#### [DOCUMENT SECTION]
Primary Data Collection
Primary data collection is the process of gathering data through surveys, interviews, or experiments. A typical example of primary data is household surveys. In this form of data collection, researchers can personally ensure that primary data meets the standards of quality, availability, statistical power and sampling required for a particular research question. With globally increasing access to specialized survey tools, survey firms, and field manuals, primary data has become the dominant source for empirical inquiry in development economics.
- The DIME Research Standards provide a comprehensive checklist to ensure that collection and handling of research data is in line with global best practices.
- Field surveys are one of the most effective medium for primary data collection. Depending on the research question, these interviews may take the form of household surveys, business (firm) surveys, or agricultural (farm) surveys.
- The research team must plan and prepare for primary data collection in advance.
iefieldkitis a Stata package that aids primary data collection. It currently supports three major components of this process: testing survey instruments; survey completion; and data-cleaning and survey harmonization.

#### [DATASET ROWS]
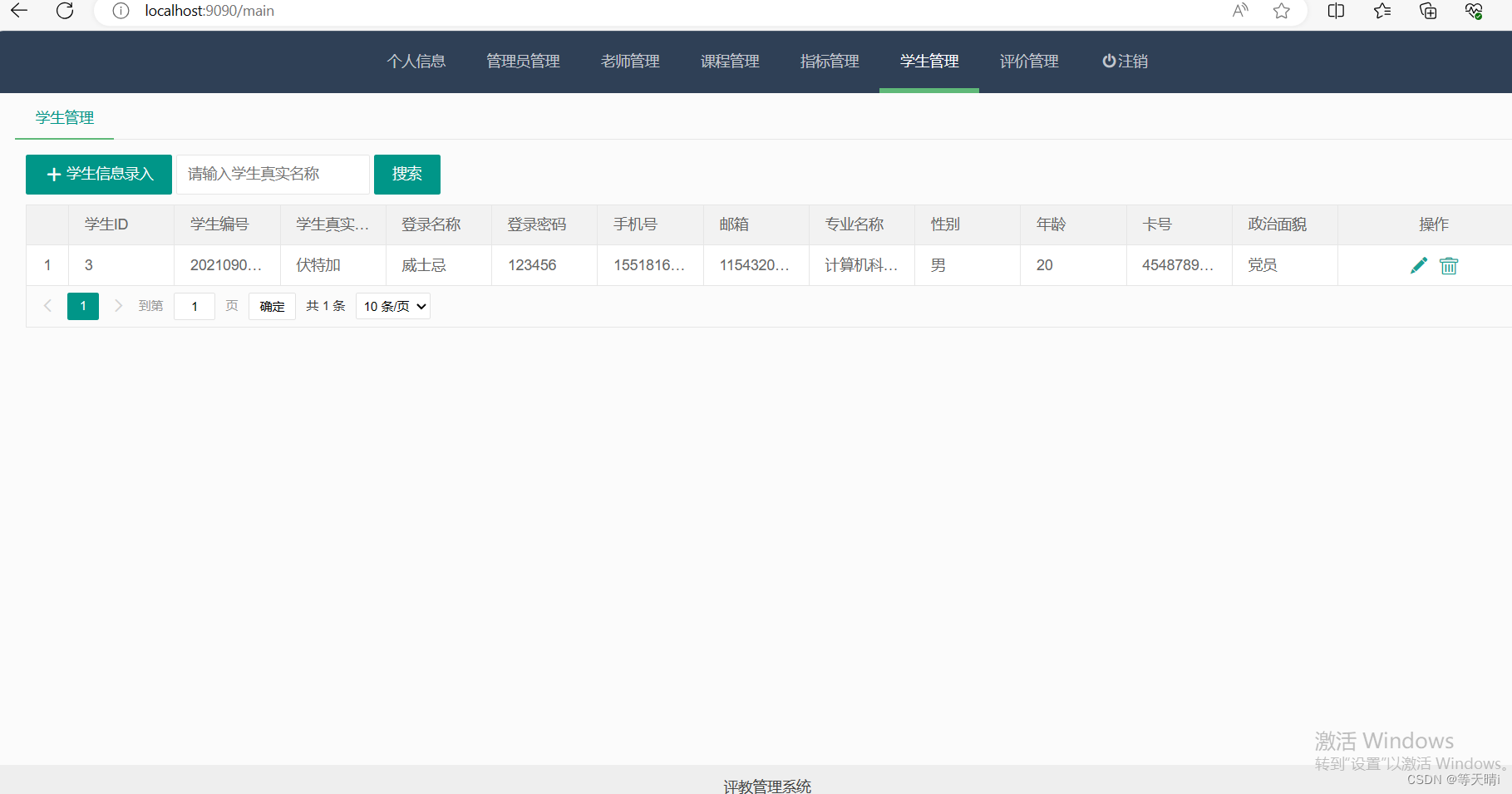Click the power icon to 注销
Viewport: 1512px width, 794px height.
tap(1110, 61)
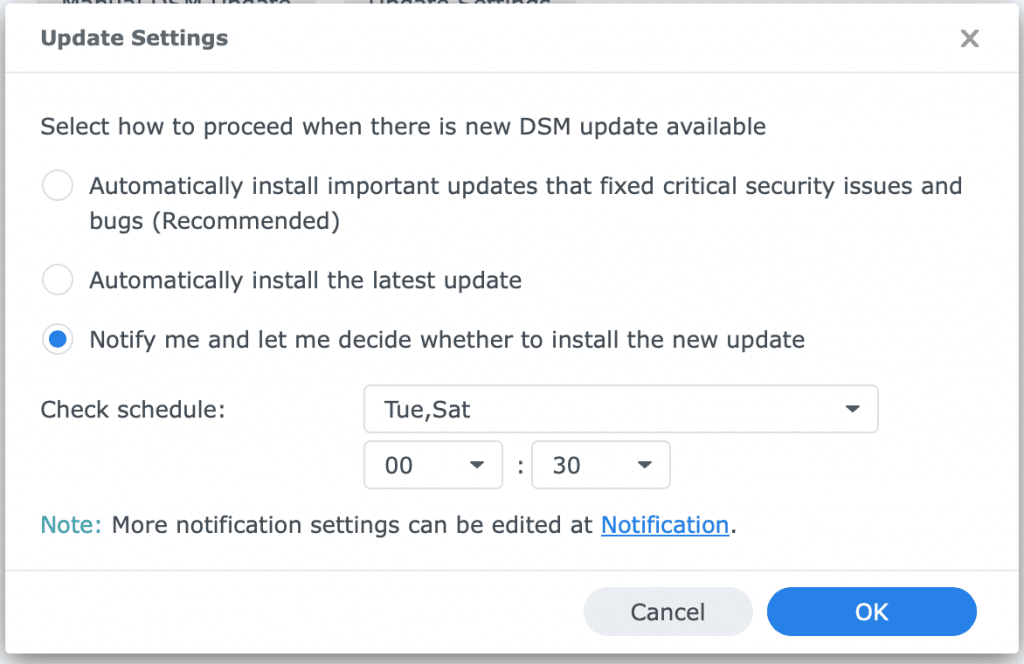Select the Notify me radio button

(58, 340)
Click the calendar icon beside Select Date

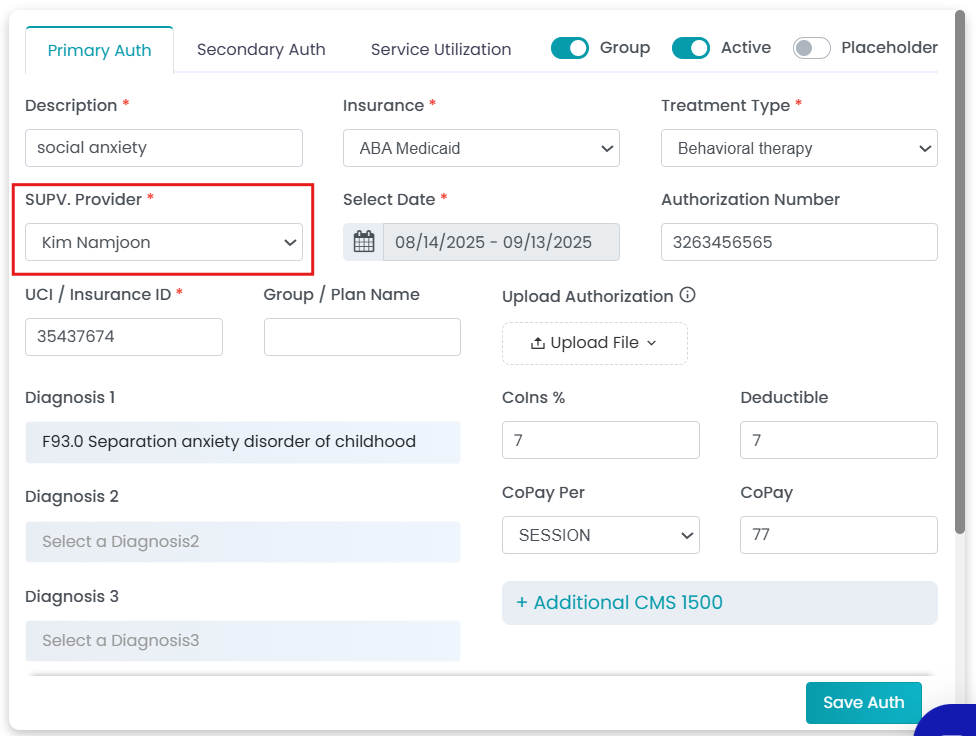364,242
--
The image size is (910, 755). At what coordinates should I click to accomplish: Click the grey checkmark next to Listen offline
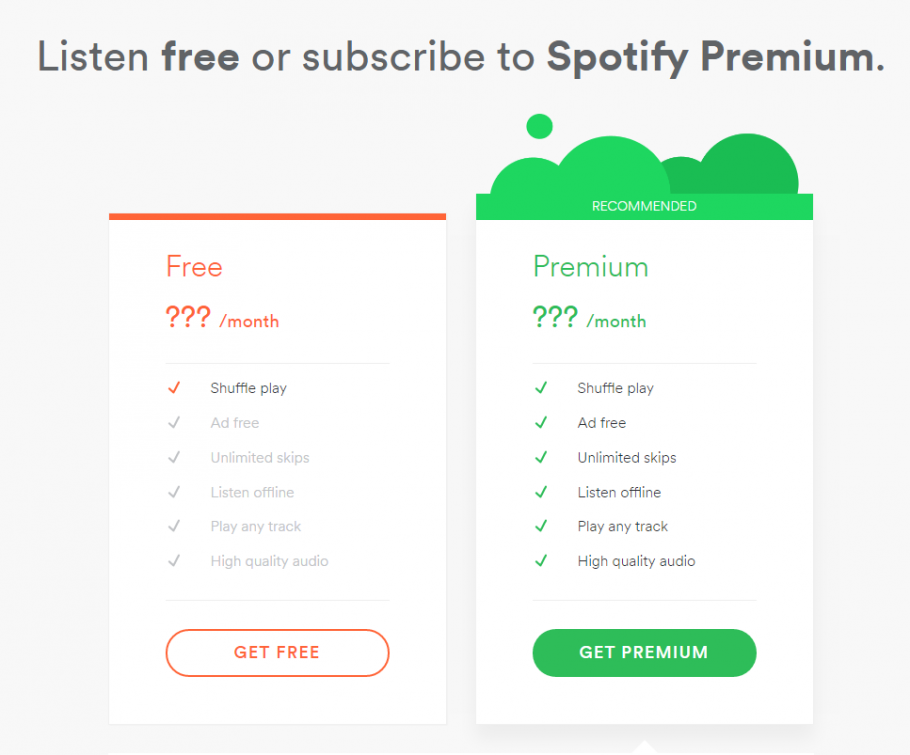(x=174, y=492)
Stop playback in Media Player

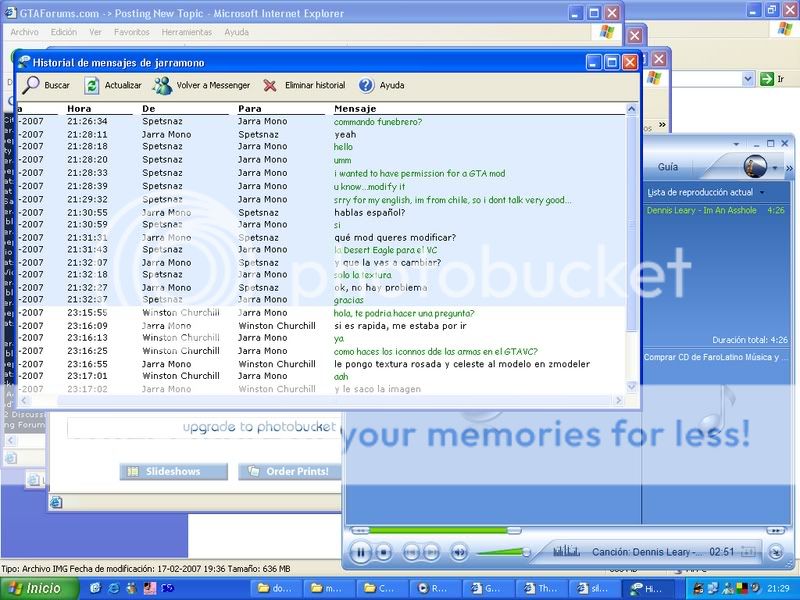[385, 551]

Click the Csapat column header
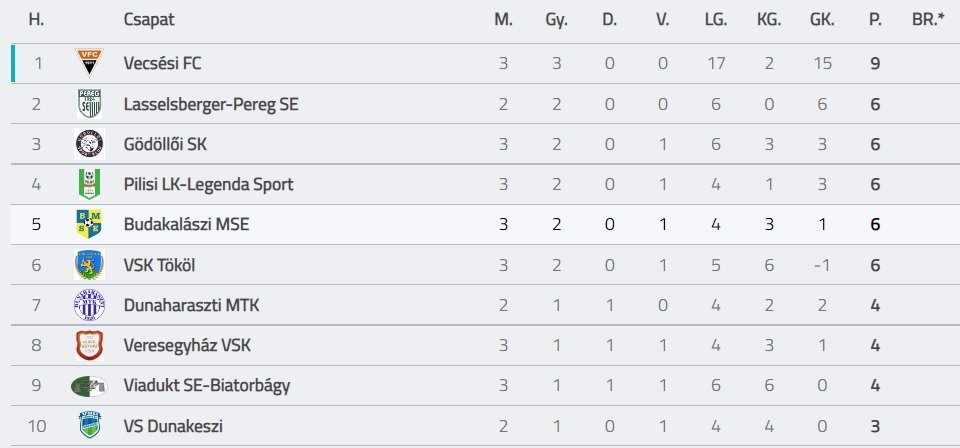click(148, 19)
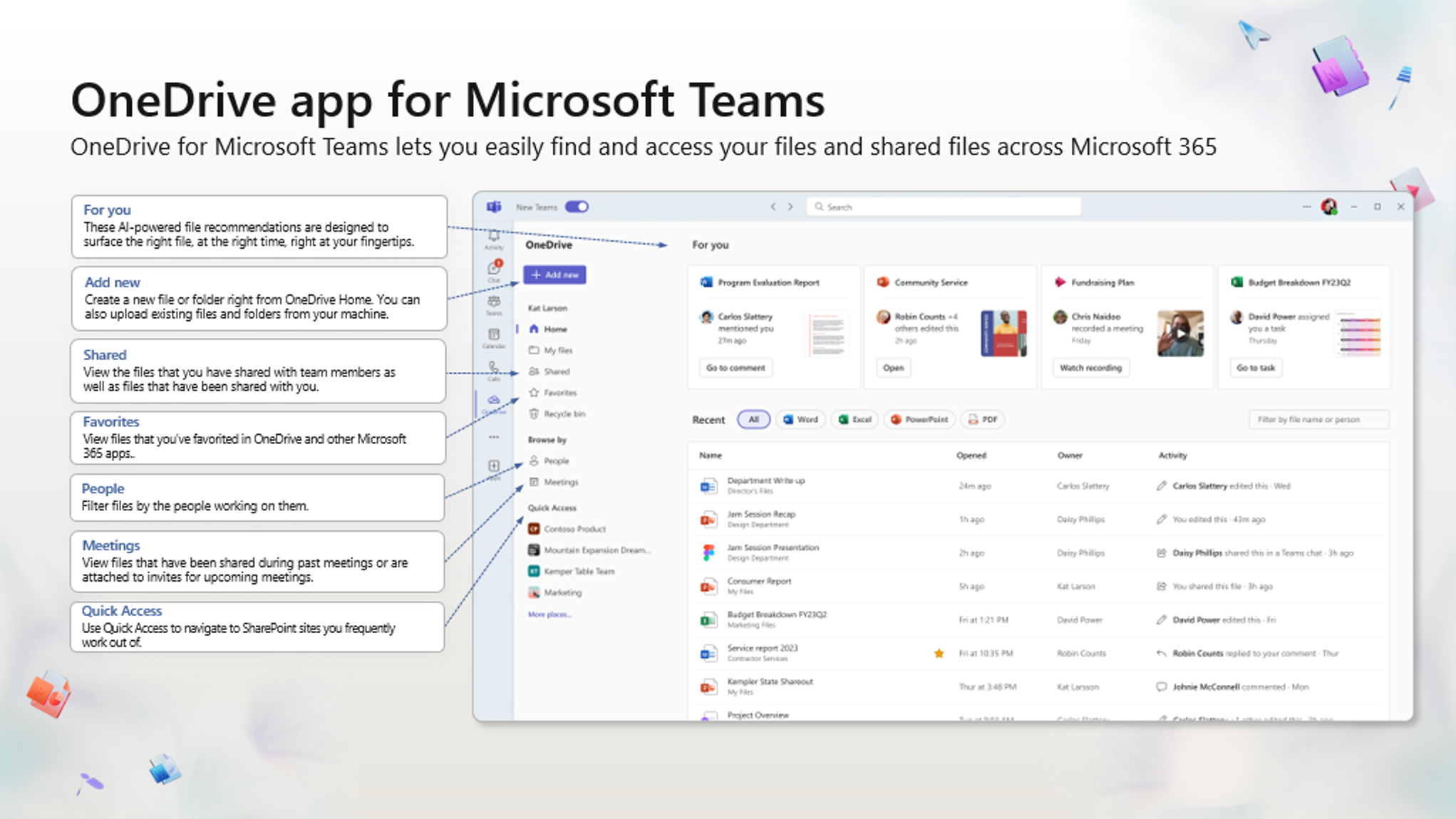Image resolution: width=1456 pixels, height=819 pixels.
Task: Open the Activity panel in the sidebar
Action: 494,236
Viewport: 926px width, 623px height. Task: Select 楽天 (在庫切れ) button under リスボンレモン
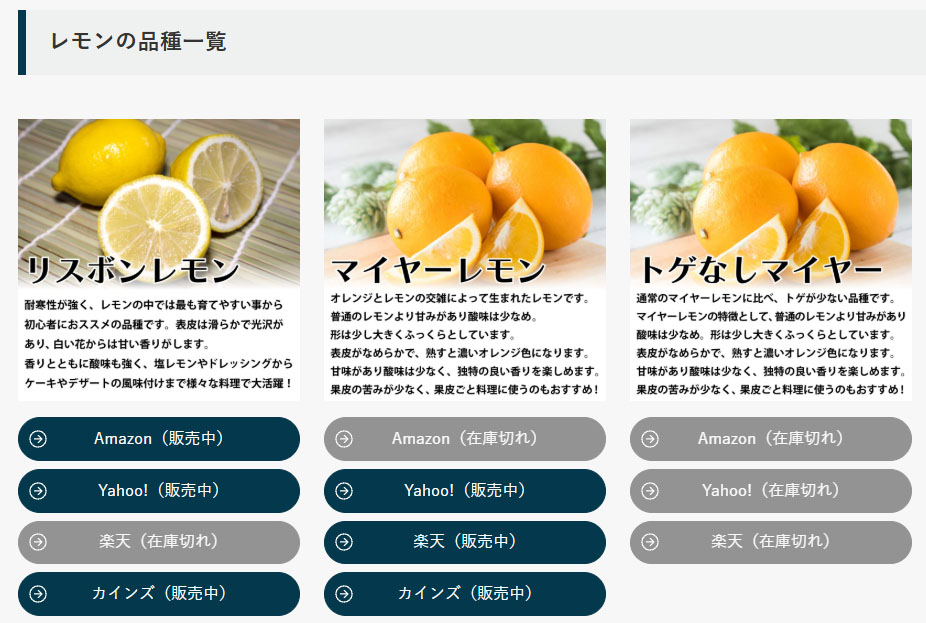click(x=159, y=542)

#### [PROBLEM TO SOLVE]
Continue the passage on primary data collection above, starting right after its last sentence.

#### [RESULT OF THIS EXERCISE]
While impact evaluations often benefit from secondary sources of data like administrative data, census data, or household data, these sources may not always be available. In such cases, the research team will need to collect data directly using well-designed interviews and surveys, and the research team typically owns the data that it collects. However, even then, the research team must keep in mind certain ethical concerns related to owning and handling sensitive, or personally identifiable information (PII).
Before moving on to the discussion of concerns about ownership and handling, however, it is important to understand the process of collecting primary data. The process of primary data collection consists of several steps, from questionnaire development, to enumerator training. Each of these steps are listed below, and require detailed planning, and coordination among the members of the research team.
The first step of primary data collection is to design a survey instrument (or questionnaire). It is important to remember that drafting a questionnaire from scratch can be a time-consuming process, so the research team should try to use existing resources as far as possible. Start While developing the questionnaire, keep the following things in mind:
- Plan. The research team should start with a clear understanding of the theory of change for the project. List key outcomes of interest, and the main variables that can be used to measure these outcomes. A good starting point for this is the pre-analysis plan.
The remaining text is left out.